§ **Given entries**
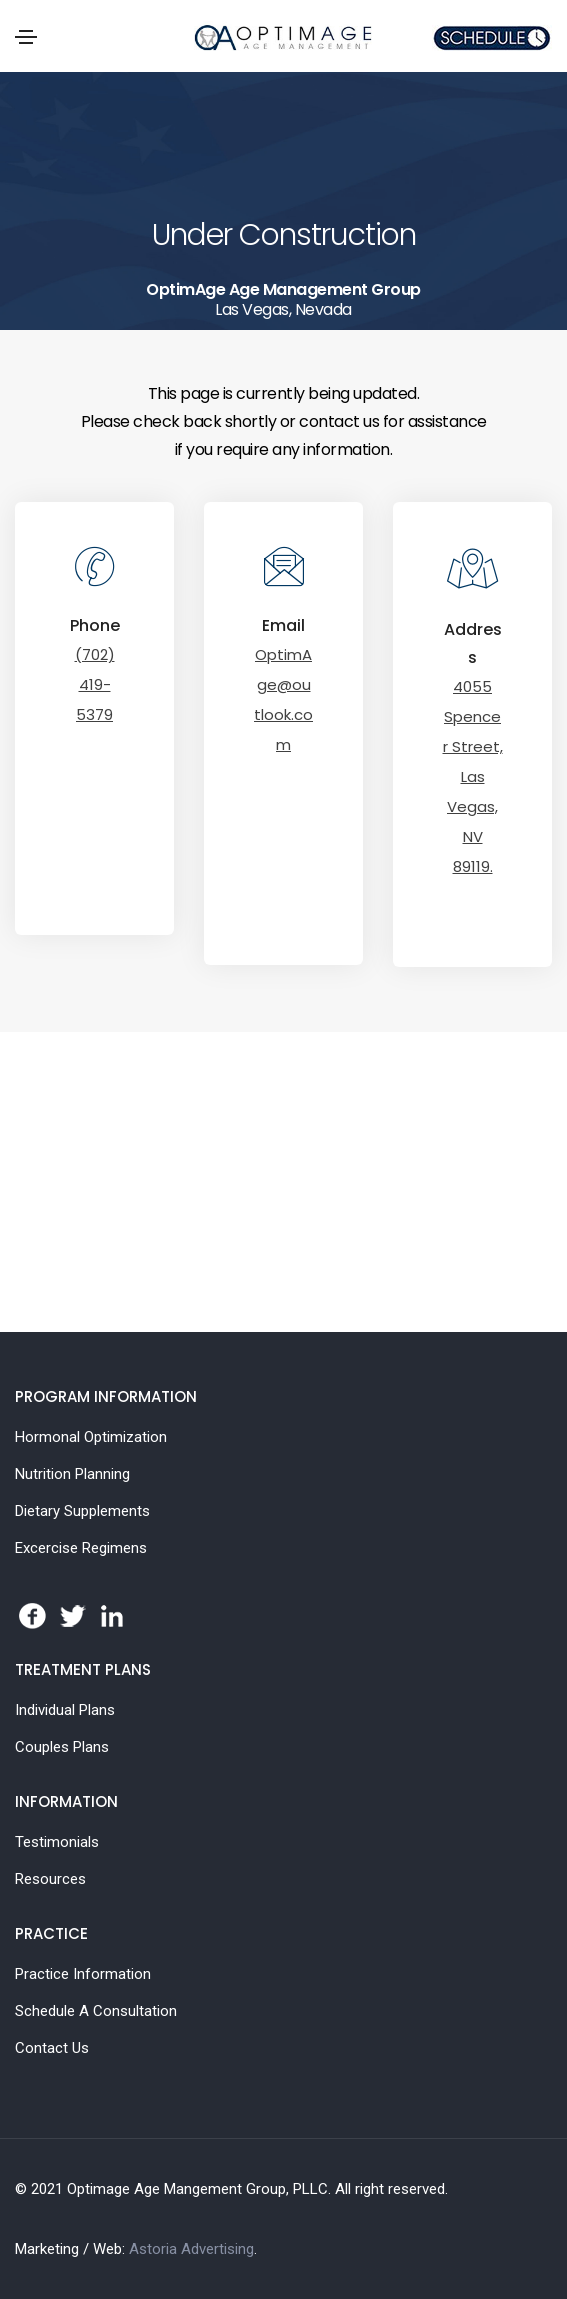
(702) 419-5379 (95, 684)
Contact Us (52, 2048)
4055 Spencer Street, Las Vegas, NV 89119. (473, 776)
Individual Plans (65, 1710)
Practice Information (83, 1974)
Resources (50, 1879)
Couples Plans (62, 1747)
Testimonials (57, 1842)
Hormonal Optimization (91, 1437)
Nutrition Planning (72, 1474)
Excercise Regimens (81, 1548)
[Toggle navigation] (26, 37)
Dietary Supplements (82, 1511)
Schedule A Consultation (96, 2011)
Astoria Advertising (191, 2249)
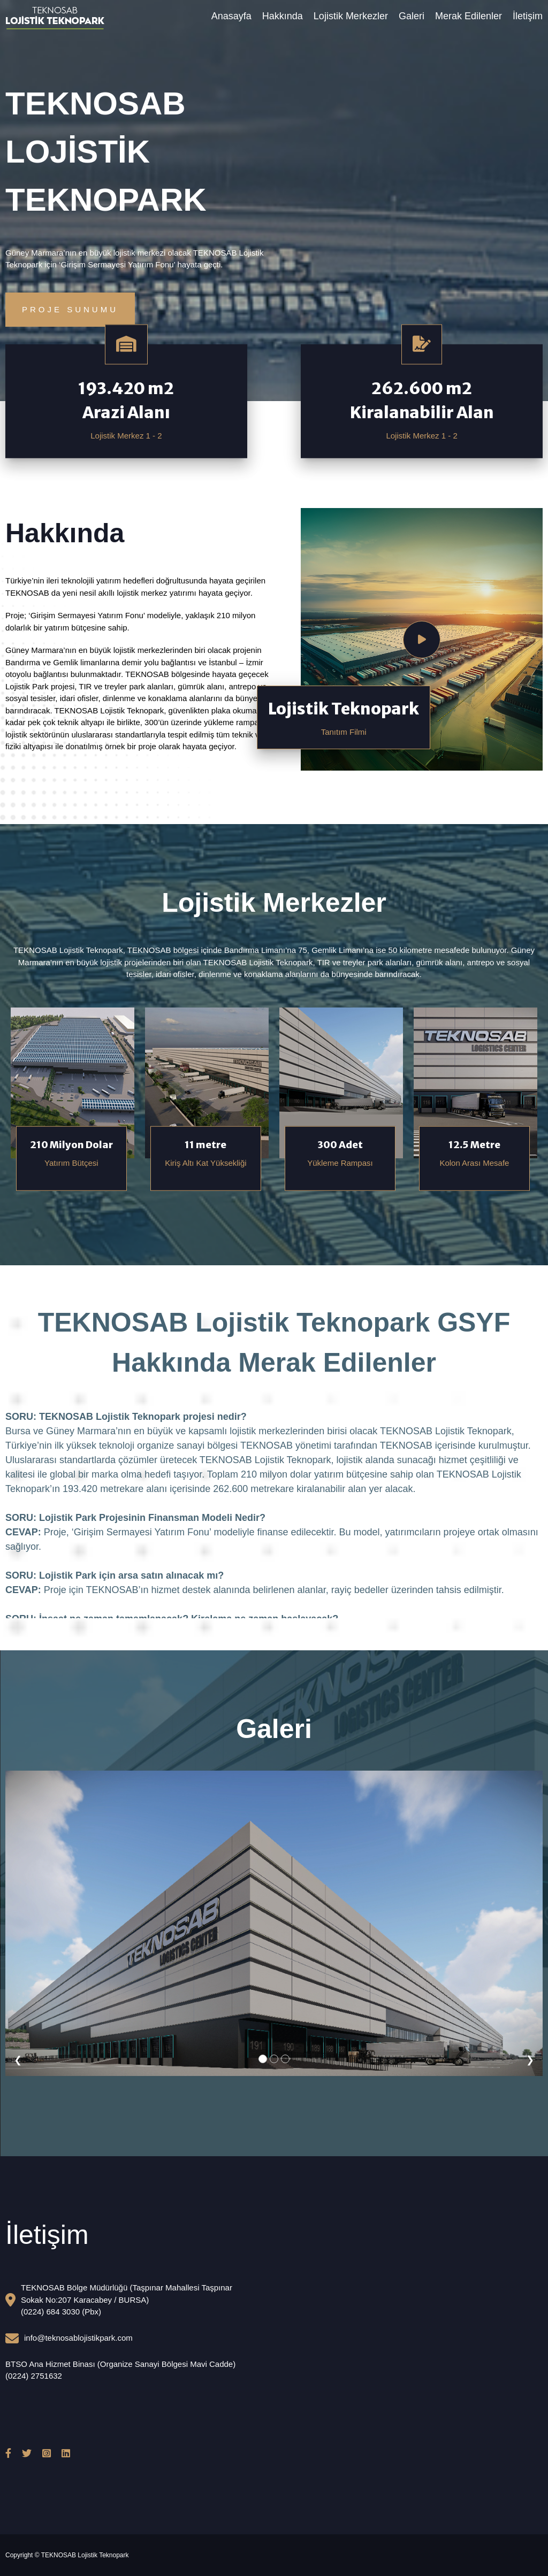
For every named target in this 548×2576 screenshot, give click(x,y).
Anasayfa (231, 16)
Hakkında (282, 16)
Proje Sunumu (70, 309)
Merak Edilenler (468, 16)
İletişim (528, 16)
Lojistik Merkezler (351, 16)
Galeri (411, 16)
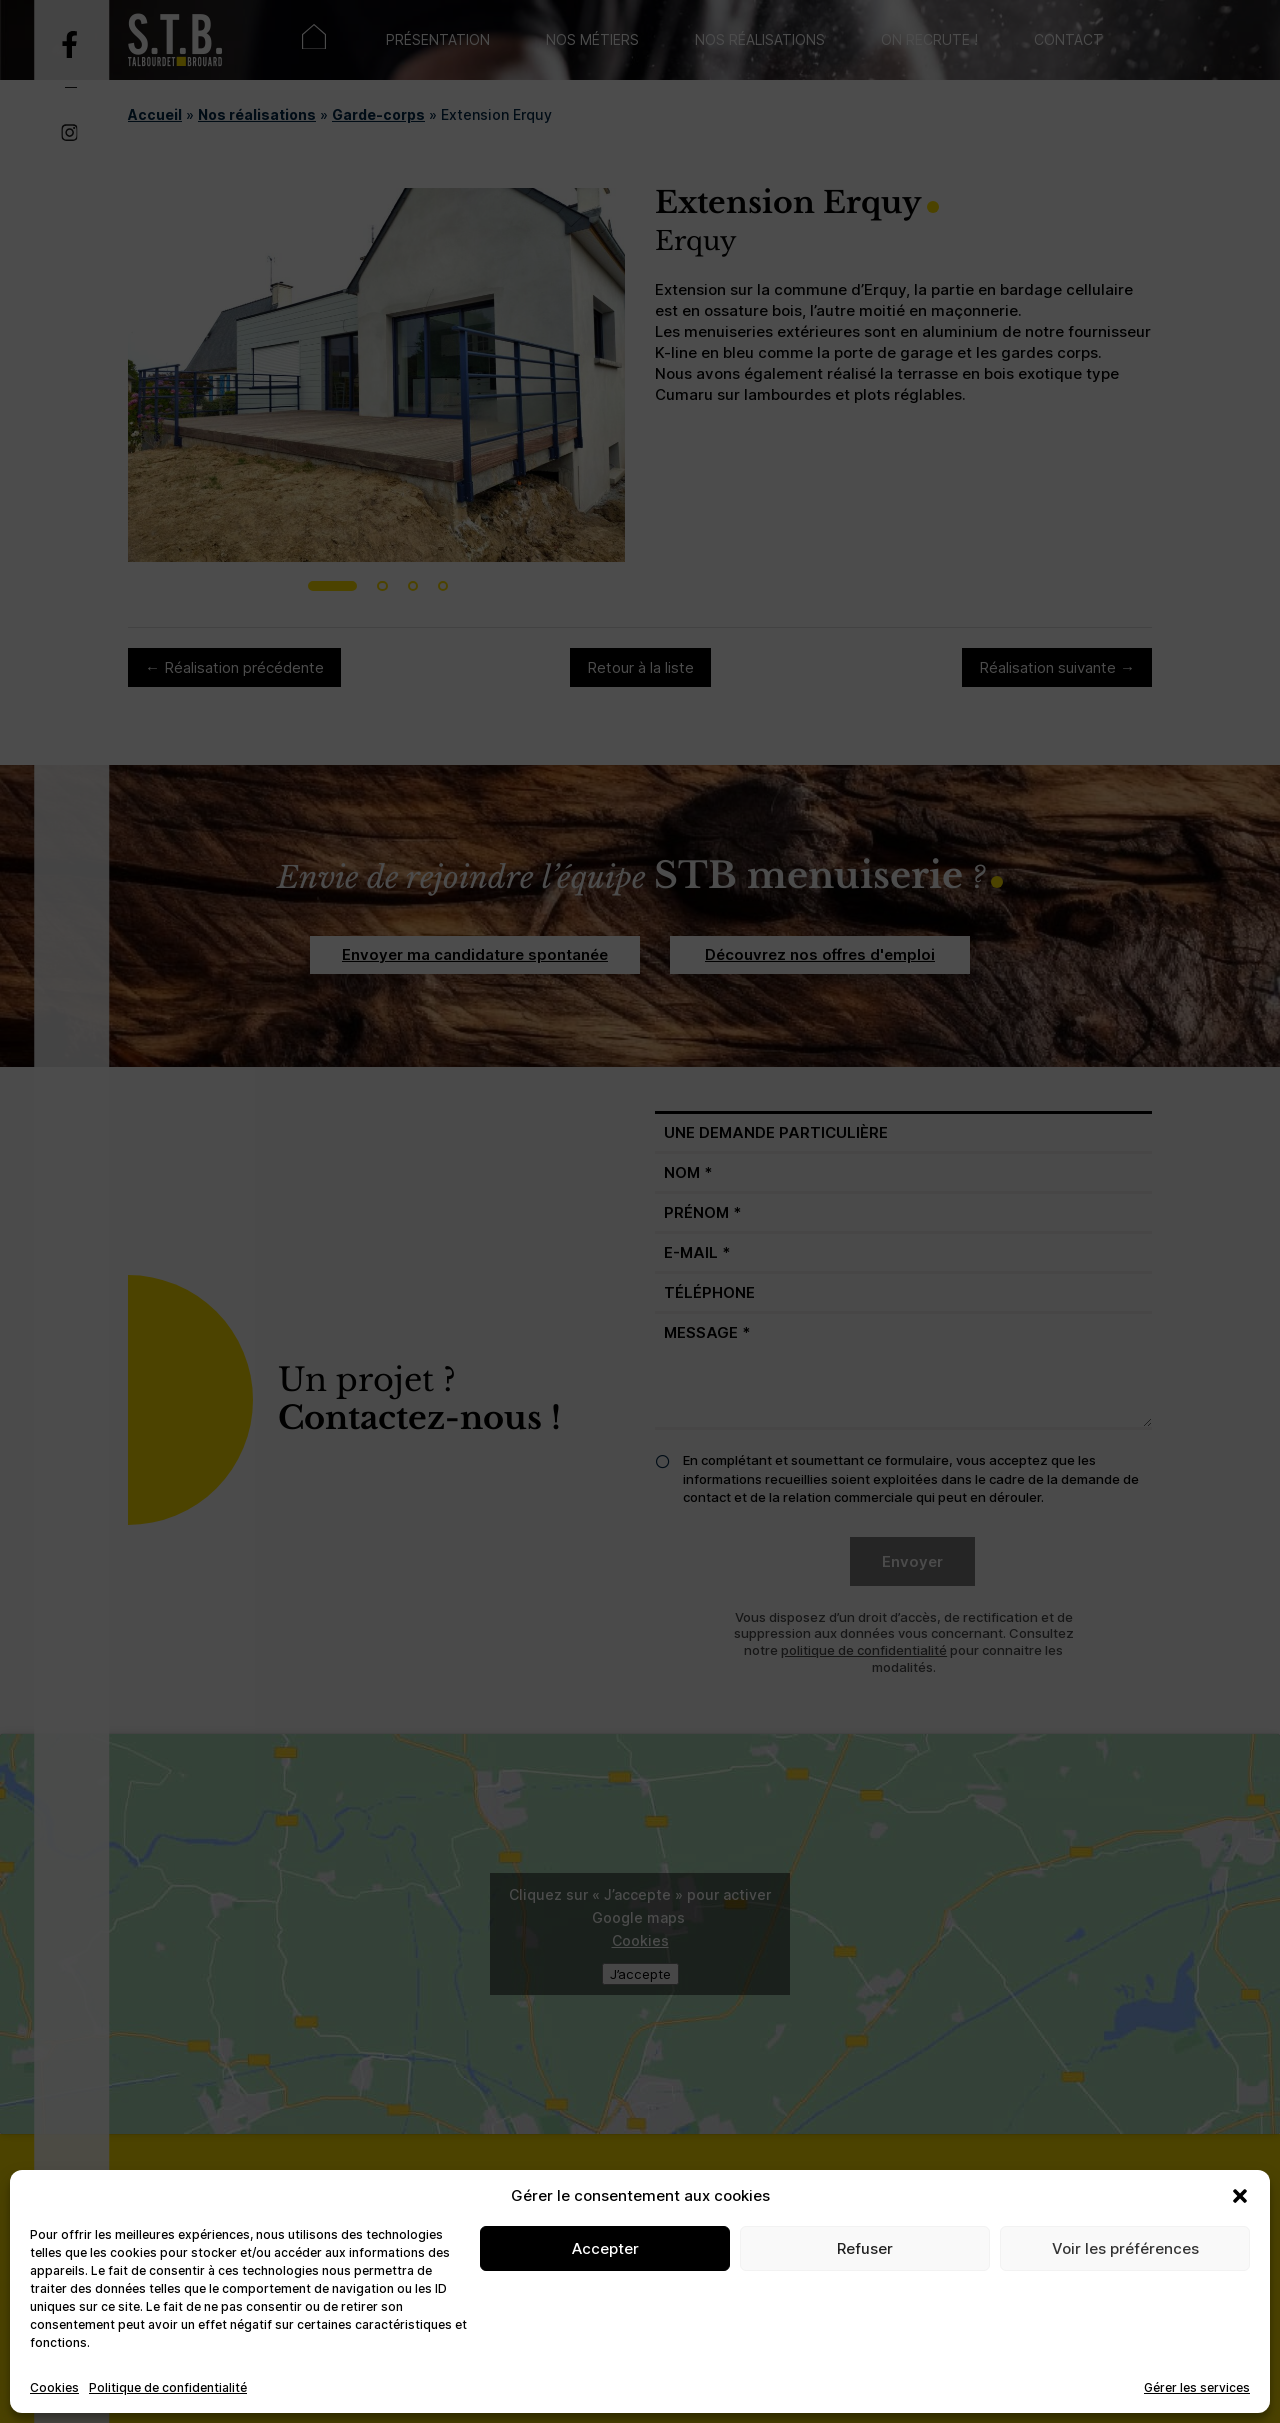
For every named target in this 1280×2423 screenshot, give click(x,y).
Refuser (865, 2248)
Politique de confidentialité (168, 2387)
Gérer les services (1197, 2387)
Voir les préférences (1125, 2248)
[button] (1240, 2196)
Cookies (54, 2387)
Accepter (605, 2248)
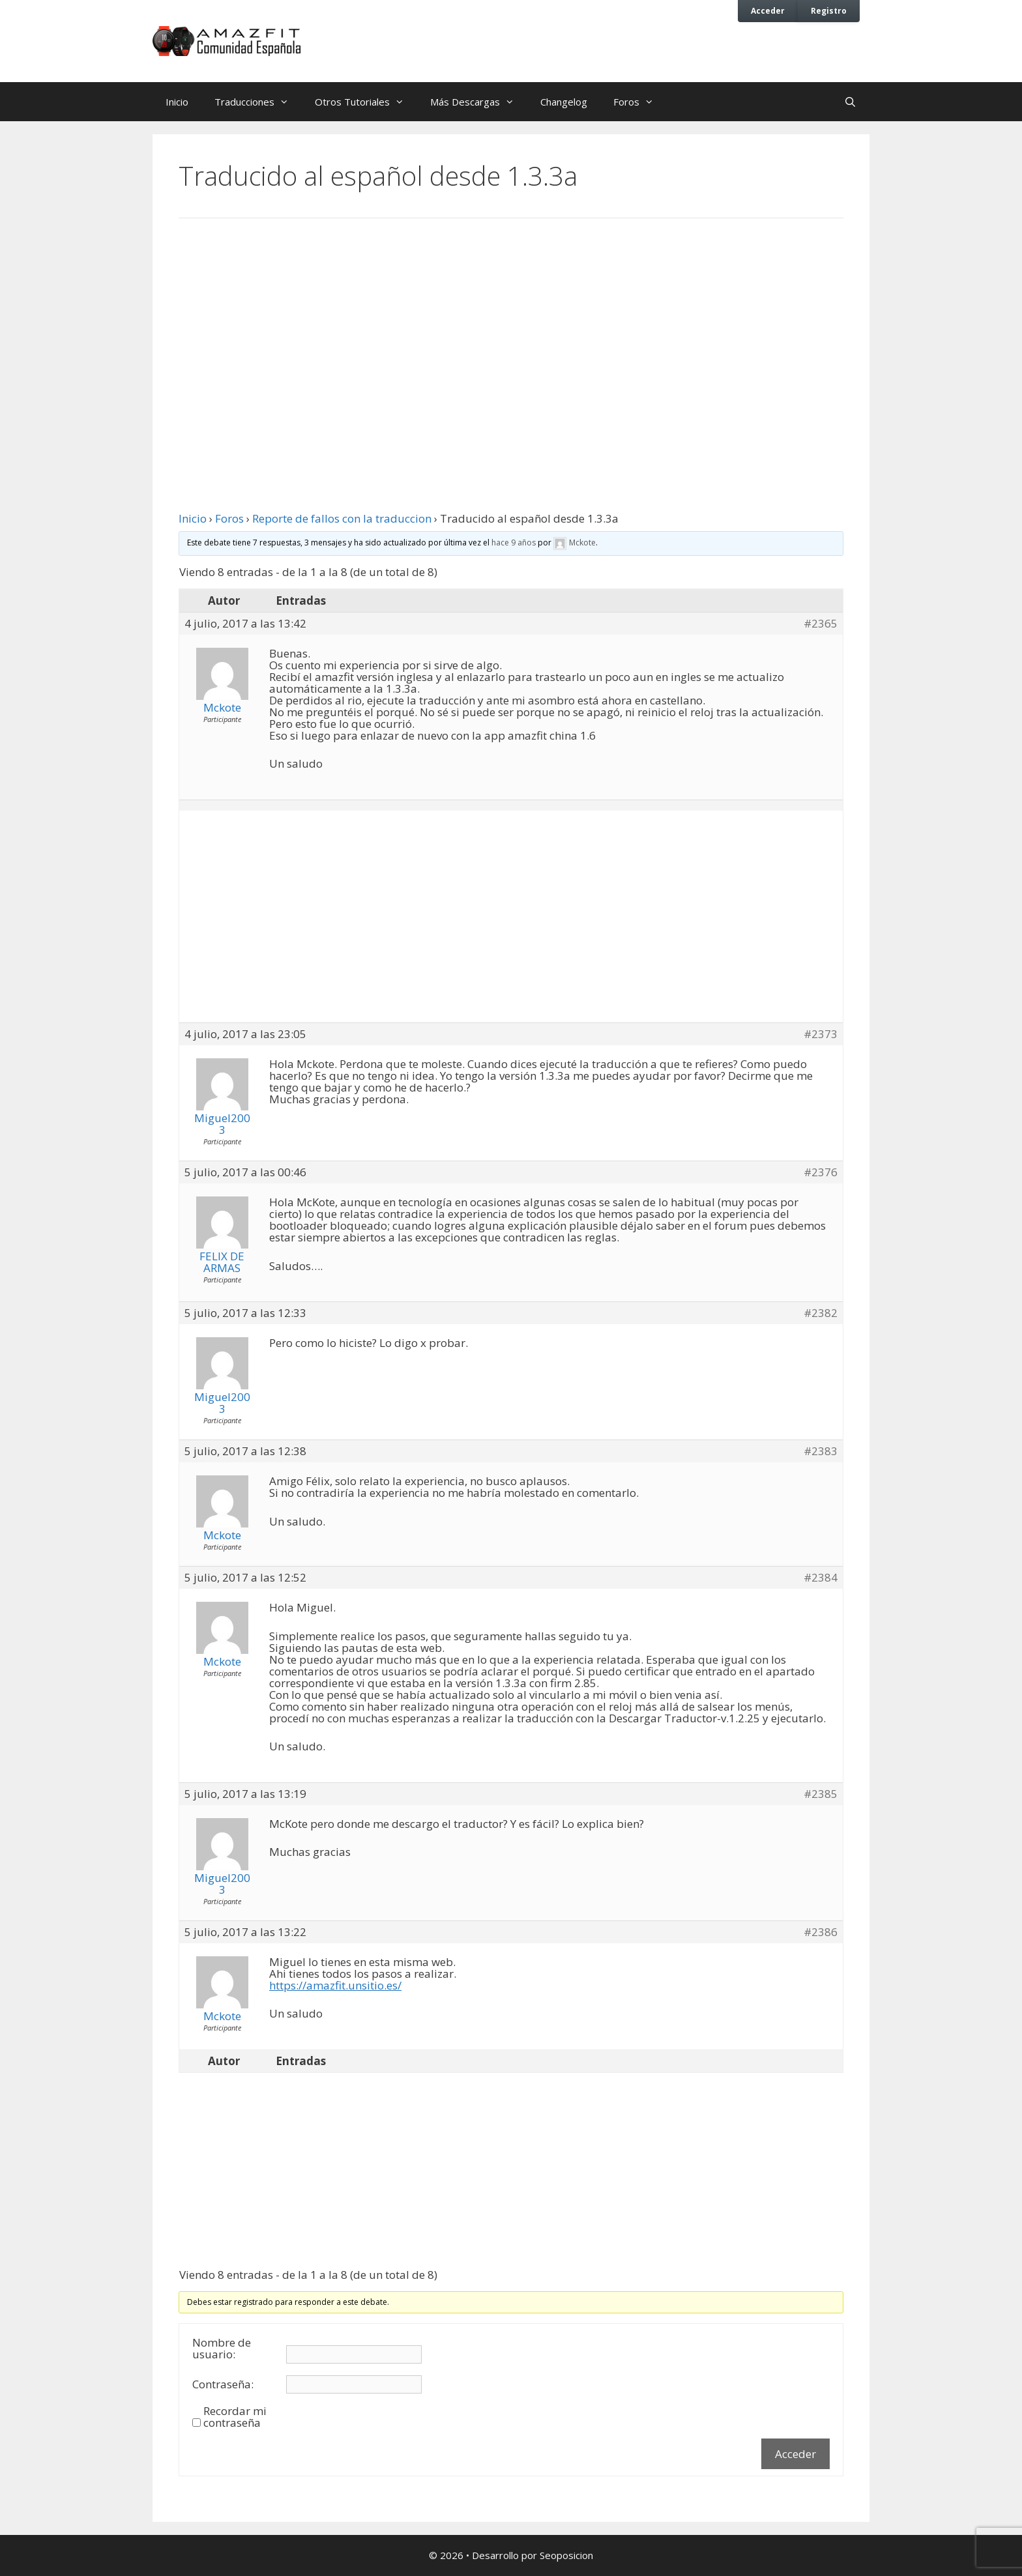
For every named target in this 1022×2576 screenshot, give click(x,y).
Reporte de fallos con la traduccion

§ **What is asked**
Can you reproduce every line above verbatim, omitting the pictures?

§ **Response**
(702) 419-5379 (95, 684)
Contact Us (52, 2048)
4055 Spencer Street, Las Vegas, NV 89119. (473, 776)
Individual Plans (65, 1710)
Practice Information (83, 1974)
Resources (50, 1879)
Couples Plans (62, 1747)
Testimonials (57, 1842)
Hormonal Optimization (91, 1437)
Nutrition Planning (72, 1474)
Excercise Regimens (81, 1548)
[Toggle navigation] (26, 37)
Dietary Supplements (82, 1511)
Schedule A Consultation (96, 2011)
Astoria Advertising (191, 2249)
For every named target in this 548×2576 screenshot, give click(x,y).
Anasayfa (231, 16)
Hakkında (282, 16)
Proje Sunumu (70, 309)
Merak Edilenler (468, 16)
İletişim (528, 16)
Lojistik Merkezler (351, 16)
Galeri (411, 16)
For every named target in this 1280×2423 screenshot, give click(x,y).
Refuser (865, 2248)
Politique de confidentialité (168, 2387)
Gérer les services (1197, 2387)
Voir les préférences (1125, 2248)
[button] (1240, 2196)
Cookies (54, 2387)
Accepter (605, 2248)
For every named target in this 1022×2576 screenshot, give click(x,y).
Reporte de fallos con la traduccion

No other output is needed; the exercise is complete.